Entries on target coordinates:
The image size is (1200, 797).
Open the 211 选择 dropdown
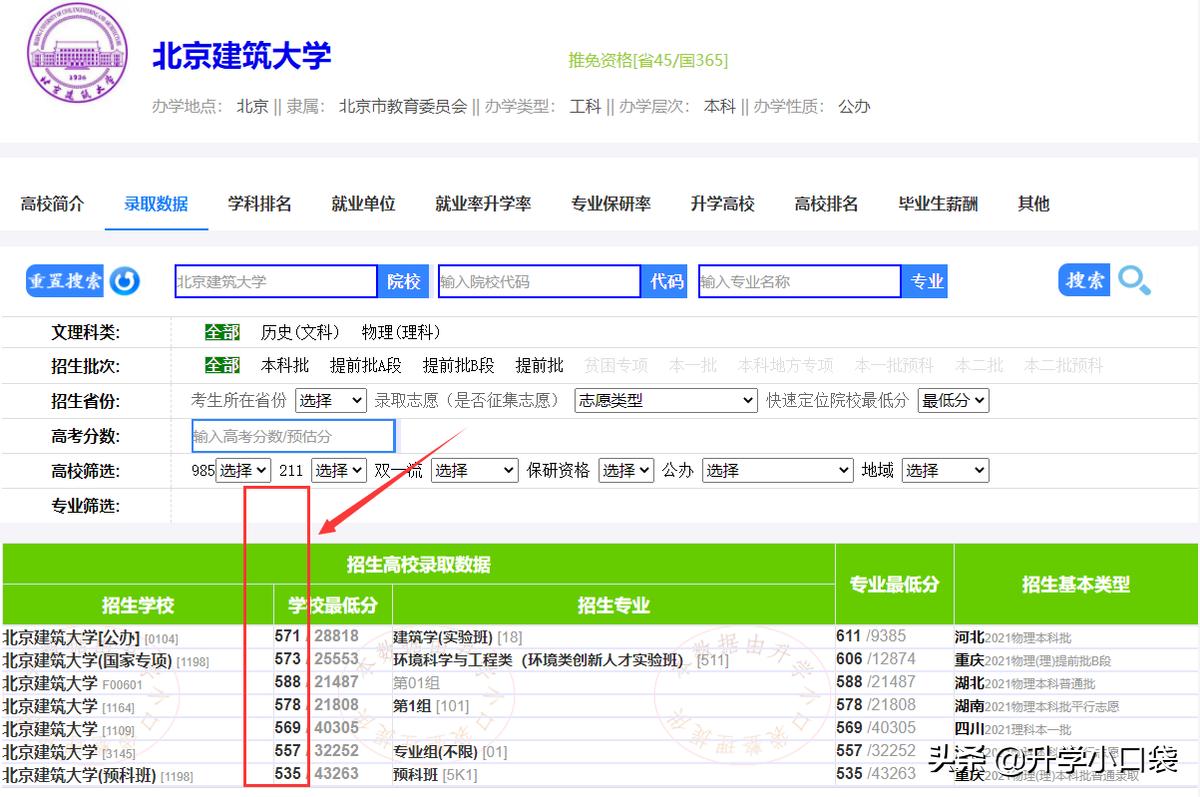click(338, 470)
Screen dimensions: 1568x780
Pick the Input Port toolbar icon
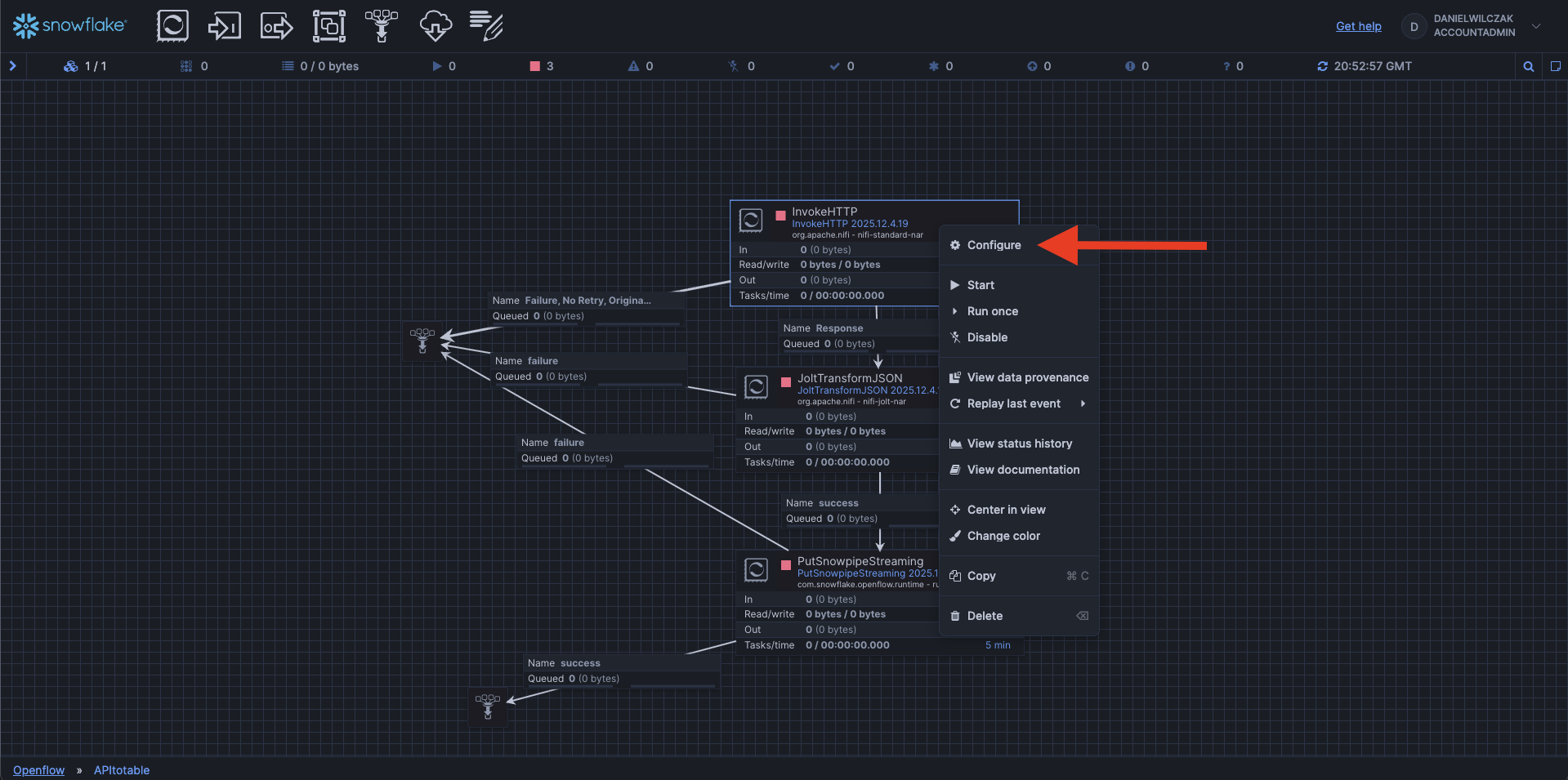[x=224, y=26]
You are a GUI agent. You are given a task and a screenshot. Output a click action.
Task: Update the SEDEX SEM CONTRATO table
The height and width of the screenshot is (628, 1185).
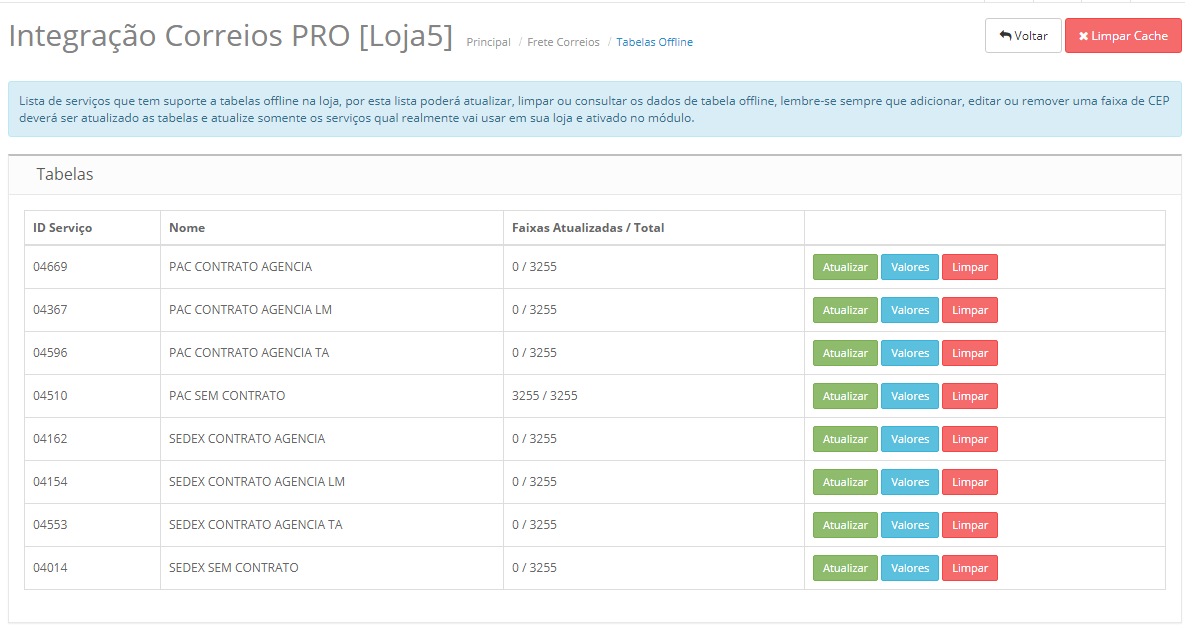[845, 568]
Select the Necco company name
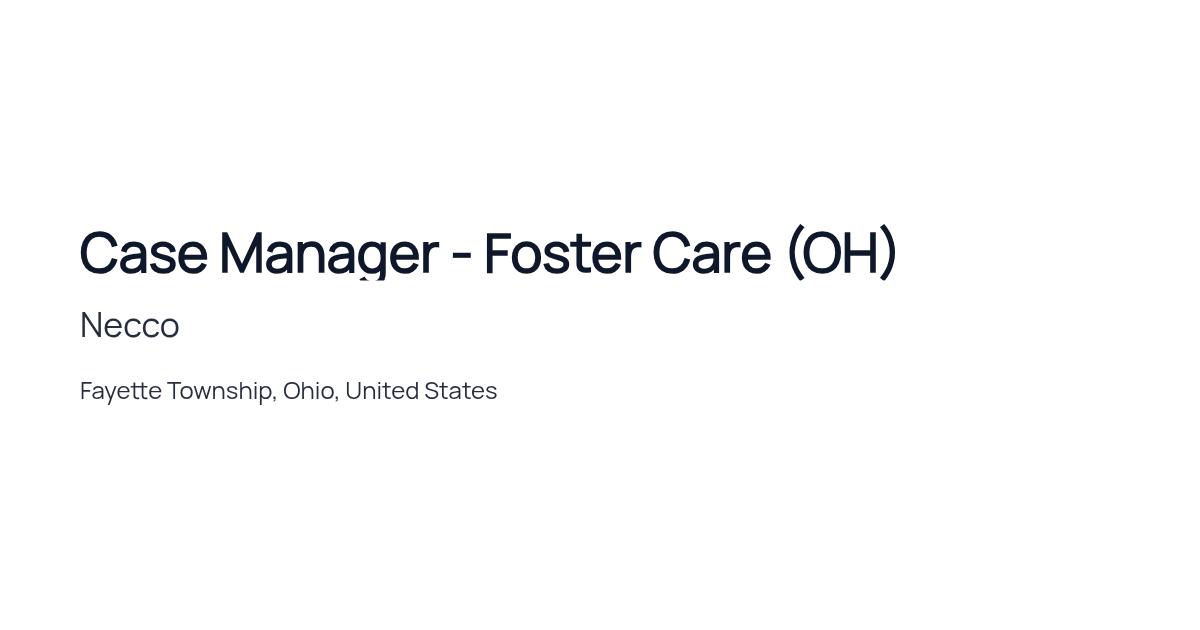The height and width of the screenshot is (630, 1200). 129,325
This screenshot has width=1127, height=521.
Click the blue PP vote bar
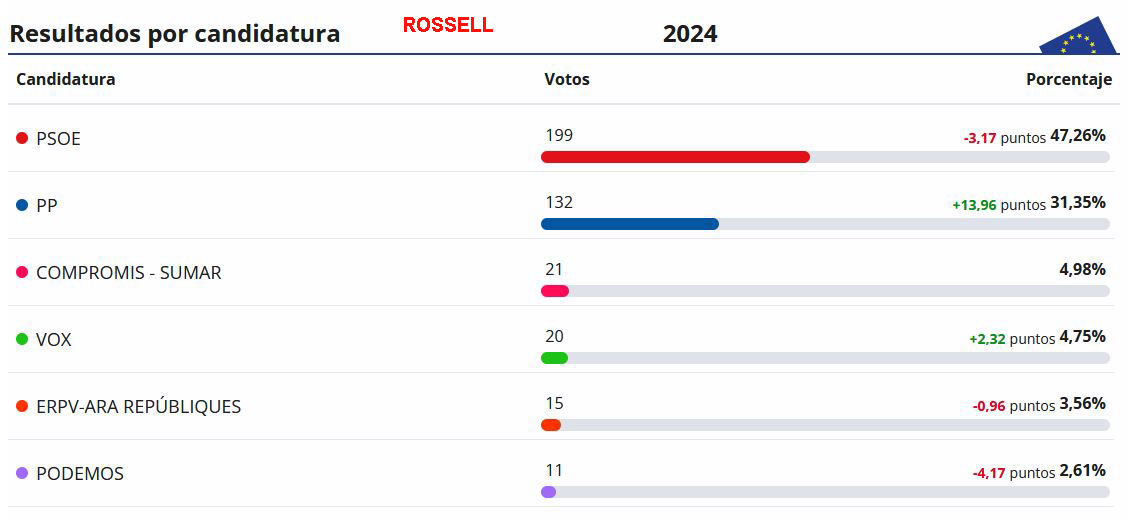(630, 224)
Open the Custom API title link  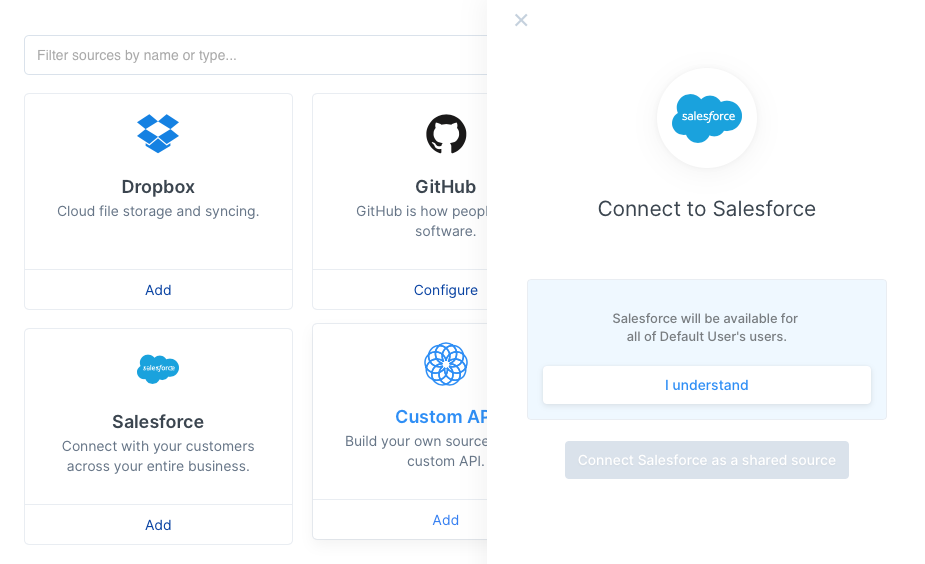(441, 417)
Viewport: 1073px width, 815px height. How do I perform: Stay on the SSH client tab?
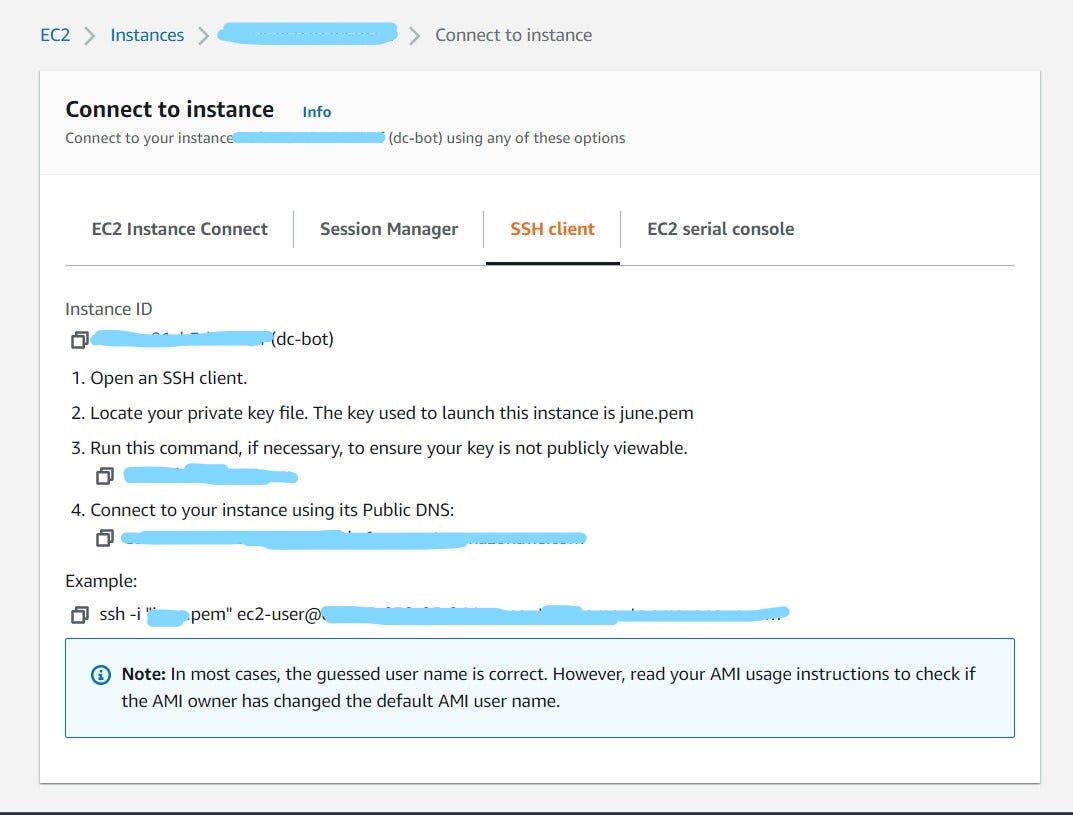click(x=552, y=229)
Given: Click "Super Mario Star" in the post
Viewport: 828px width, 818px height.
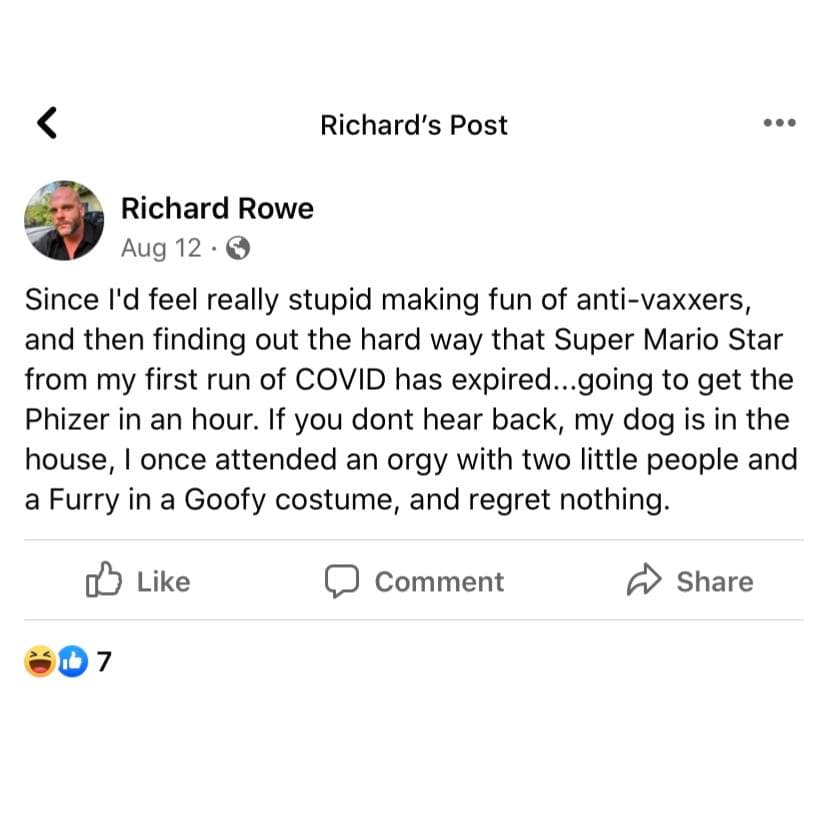Looking at the screenshot, I should 668,339.
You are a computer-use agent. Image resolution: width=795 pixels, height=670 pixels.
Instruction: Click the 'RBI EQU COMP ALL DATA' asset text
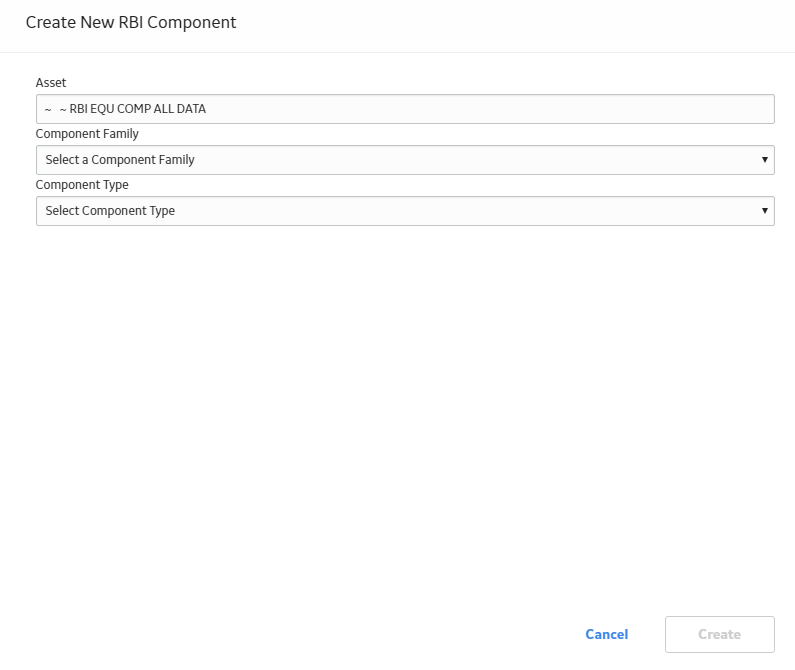[137, 109]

**What the exercise asks:** Quote the items exactly, from the line containing "Viewport: 1073px width, 815px" through the last line of the items, including both ends. Leave the pictures out of your answer.

**The output:**
Viewport: 1073px width, 815px height. How do I perform: Stay on the SSH client tab?
click(x=552, y=229)
Given: Click "Super Mario Star" in the post
Viewport: 828px width, 818px height.
Looking at the screenshot, I should 668,339.
You are a computer-use agent. Image resolution: width=795 pixels, height=670 pixels.
Instruction: Click the 'RBI EQU COMP ALL DATA' asset text
[137, 109]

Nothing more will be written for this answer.